Lumakras is not the first oncology drug to be tested in an overgrowth syndrome like AVM. Previously, Canaud and his team tested Novartis' PI3K inhibitor alpelisib in patients with PIK3CA-related lymphatic vascular malformations, which cause lymphatic vessels to form incorrectly and lead to similar issues with the growth of masses and the flow of lymphatic fluid. The FDA originally approved alpelisib under the brand name Piqray for treating hormone receptor (HR)-positive, HER2-negative, PIK3CA-mutated advanced or metastatic breast cancer. But in 2022, the agency approved the same agent for treating PIK3CA-related overgrowth spectrum with the brand name Vijoice based on research conducted by Canaud's team.

Similar to their AVM study, Canaud's team first identified the PIK3CA mutation in some patients with lymphatic vascular malformations and tested Vijoice in mouse models with the same mutation before treating patients. They then conducted retrospective analysis of real-world data from 57 patients treated with Vijoice for PIK3CA-related overgrowth spectrum through a compassionate-use program. They found that 37.5 percent of patients experienced a greater than 20 percent reduction in target lesion volume and that all patients experienced some reduction in lesion volume.

Canaud hopes pharma companies will continue investing in KRAS inhibitors and begin testing them in this setting.
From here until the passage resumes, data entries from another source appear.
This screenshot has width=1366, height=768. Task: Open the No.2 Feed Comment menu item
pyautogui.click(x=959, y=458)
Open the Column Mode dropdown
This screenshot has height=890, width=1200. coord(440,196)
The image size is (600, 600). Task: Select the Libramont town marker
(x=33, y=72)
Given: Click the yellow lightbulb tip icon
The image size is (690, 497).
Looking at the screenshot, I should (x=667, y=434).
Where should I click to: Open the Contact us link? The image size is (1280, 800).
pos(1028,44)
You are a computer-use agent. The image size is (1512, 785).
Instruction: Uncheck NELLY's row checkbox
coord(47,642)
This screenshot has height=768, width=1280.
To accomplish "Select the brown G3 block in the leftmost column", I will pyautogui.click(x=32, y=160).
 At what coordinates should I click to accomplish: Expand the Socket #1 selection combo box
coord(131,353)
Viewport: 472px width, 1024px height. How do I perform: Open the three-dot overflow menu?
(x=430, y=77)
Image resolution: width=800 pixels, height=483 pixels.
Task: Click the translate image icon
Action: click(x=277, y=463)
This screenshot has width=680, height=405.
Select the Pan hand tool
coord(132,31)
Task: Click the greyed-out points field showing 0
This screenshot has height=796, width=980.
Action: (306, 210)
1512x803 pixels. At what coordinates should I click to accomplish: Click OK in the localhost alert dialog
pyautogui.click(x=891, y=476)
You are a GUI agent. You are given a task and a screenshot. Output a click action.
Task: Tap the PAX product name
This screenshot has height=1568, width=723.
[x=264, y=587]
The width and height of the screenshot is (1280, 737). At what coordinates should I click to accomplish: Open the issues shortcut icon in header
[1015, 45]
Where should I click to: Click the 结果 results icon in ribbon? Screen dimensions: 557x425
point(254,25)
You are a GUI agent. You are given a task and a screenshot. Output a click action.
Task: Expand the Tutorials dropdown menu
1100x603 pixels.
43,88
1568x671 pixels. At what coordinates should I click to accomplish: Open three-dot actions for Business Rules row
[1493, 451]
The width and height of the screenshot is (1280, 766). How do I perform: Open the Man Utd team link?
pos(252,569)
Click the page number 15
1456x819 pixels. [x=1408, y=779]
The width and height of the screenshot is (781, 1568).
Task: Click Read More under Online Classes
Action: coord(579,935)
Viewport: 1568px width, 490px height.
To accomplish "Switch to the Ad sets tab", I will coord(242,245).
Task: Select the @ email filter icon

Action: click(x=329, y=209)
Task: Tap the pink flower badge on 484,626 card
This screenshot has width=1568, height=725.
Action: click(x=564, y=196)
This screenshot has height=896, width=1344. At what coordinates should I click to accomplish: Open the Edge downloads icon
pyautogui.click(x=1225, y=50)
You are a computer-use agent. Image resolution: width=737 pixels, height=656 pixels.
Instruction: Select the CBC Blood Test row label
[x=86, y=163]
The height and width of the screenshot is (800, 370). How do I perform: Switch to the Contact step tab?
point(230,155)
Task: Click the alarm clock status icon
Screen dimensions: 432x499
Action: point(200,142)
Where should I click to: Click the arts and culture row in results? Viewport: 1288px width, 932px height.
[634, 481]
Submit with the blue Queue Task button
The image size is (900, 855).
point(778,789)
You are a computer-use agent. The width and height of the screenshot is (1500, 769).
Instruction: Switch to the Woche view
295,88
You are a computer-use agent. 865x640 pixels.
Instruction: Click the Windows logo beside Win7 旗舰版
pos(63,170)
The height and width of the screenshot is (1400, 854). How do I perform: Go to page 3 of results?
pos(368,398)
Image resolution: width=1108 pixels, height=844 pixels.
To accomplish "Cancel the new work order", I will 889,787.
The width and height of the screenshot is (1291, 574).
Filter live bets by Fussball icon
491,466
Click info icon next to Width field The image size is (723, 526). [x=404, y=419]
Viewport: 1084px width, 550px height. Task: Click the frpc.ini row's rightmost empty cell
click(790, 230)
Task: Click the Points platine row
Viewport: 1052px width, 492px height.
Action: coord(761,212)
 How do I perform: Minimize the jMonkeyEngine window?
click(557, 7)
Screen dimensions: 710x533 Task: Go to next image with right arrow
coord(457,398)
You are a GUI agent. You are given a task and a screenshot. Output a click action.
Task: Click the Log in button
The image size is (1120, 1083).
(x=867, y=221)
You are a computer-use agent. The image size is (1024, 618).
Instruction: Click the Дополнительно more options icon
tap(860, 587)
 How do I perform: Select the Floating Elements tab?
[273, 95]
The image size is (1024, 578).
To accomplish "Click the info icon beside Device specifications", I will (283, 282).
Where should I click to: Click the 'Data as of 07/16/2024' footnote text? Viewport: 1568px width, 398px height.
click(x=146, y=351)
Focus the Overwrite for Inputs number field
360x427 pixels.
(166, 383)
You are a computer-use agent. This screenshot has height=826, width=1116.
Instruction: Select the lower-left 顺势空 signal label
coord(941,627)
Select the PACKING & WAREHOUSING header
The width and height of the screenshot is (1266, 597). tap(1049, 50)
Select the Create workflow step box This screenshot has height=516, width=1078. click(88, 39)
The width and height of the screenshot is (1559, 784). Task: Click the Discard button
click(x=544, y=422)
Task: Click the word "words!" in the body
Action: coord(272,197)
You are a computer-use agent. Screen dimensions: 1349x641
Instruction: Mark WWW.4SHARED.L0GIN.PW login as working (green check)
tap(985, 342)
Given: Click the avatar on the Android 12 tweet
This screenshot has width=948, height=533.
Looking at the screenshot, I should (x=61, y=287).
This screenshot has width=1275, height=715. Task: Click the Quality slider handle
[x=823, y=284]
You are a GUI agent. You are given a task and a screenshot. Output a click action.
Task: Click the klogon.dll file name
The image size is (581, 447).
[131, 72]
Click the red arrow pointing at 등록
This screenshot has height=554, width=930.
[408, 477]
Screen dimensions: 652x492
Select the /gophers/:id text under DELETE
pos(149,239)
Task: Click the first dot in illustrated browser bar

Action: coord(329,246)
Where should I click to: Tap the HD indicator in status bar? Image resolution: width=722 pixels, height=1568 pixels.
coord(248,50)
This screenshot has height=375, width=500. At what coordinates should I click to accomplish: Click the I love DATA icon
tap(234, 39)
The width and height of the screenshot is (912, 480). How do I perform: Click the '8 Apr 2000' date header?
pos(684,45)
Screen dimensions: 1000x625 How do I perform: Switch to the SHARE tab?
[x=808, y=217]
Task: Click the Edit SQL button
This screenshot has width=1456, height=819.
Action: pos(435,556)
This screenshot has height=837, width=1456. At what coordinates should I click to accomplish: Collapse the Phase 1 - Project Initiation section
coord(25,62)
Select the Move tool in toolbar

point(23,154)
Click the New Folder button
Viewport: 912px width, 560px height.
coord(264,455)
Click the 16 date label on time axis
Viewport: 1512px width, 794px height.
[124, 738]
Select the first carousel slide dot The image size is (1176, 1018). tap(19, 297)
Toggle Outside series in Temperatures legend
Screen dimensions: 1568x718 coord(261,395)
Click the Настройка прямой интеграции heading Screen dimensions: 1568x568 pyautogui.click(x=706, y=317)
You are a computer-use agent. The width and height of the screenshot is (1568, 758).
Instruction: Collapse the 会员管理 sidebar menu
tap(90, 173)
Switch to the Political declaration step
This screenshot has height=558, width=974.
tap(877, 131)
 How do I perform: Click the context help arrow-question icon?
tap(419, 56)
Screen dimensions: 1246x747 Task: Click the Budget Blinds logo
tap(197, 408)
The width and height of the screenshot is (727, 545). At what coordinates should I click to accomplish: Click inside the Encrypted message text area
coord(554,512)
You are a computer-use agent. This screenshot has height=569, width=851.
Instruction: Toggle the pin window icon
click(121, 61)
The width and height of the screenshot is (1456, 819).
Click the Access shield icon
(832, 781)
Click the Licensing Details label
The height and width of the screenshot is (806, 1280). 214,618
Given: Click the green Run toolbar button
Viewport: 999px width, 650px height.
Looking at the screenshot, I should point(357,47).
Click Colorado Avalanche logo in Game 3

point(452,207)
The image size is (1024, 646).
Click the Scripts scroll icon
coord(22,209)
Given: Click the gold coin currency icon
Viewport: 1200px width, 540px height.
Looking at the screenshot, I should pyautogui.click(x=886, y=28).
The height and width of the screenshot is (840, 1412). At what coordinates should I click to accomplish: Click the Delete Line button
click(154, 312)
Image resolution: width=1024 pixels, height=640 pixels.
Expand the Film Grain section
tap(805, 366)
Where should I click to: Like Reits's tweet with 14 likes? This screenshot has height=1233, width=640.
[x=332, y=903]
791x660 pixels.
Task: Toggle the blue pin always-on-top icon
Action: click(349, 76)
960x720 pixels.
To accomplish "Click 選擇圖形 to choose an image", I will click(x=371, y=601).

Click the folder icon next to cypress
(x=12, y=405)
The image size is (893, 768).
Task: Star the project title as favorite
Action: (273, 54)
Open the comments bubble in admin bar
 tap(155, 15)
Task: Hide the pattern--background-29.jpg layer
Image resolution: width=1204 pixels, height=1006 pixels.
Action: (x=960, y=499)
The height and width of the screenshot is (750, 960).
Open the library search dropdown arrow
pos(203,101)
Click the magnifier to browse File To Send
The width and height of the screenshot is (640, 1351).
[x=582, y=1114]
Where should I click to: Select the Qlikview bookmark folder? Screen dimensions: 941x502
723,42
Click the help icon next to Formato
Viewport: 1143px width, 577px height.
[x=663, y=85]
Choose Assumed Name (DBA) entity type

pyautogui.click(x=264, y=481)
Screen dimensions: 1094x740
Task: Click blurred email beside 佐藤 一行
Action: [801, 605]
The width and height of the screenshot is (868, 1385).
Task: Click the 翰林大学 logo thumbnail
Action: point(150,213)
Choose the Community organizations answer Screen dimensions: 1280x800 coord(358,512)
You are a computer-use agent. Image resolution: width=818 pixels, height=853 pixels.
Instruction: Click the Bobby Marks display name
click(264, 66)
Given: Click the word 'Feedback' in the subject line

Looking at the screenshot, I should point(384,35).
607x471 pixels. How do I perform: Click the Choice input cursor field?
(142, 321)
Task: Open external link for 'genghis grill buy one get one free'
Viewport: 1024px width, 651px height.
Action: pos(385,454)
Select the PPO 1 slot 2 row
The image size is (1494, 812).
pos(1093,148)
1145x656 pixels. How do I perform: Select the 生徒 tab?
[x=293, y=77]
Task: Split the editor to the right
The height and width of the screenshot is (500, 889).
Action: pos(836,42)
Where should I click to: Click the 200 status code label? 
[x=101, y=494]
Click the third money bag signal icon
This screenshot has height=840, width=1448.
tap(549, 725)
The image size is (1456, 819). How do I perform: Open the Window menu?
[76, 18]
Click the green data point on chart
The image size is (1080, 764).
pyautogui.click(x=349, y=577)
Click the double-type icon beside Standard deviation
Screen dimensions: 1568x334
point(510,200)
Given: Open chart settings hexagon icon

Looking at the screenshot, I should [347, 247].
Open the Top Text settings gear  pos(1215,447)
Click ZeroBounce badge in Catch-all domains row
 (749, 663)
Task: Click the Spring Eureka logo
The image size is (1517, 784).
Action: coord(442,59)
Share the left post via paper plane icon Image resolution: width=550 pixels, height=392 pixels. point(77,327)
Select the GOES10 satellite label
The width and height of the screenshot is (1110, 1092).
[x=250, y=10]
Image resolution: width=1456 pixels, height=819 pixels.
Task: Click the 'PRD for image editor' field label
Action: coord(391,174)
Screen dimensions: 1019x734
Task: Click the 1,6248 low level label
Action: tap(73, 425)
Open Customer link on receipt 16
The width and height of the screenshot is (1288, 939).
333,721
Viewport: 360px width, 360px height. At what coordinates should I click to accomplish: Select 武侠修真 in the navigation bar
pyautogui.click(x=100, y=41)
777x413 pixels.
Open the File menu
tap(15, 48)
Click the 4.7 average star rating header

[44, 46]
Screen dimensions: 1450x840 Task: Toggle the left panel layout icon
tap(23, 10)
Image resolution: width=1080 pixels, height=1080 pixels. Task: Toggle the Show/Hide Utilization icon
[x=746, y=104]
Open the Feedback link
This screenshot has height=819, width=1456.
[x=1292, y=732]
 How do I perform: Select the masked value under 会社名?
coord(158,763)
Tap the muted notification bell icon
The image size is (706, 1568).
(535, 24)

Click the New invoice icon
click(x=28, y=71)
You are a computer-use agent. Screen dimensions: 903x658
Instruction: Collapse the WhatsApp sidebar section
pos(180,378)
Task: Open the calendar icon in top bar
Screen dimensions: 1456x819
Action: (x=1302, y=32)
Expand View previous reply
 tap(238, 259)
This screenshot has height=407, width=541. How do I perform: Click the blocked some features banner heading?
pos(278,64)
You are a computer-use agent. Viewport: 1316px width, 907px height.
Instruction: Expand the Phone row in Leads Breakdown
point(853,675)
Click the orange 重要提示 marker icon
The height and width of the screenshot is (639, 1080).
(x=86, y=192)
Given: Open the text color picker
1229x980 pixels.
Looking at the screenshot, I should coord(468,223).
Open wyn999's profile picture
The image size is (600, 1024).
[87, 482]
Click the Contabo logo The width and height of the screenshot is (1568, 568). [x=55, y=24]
Amgen declined to comment on whether it would pursue studies of Lumakras in KRAS G12C-driven vascular malformations.

As the field continues evolving, Canaud encouraged physicians to continue performing genetic testing to identify precision medicine approaches for these patients. "If you find that kind of mutation in patients, then you can explain the reason for their malformations, … if they are at risk of [passing on] the condition to their children, and [about] new opportunities for targeted therapies," he said.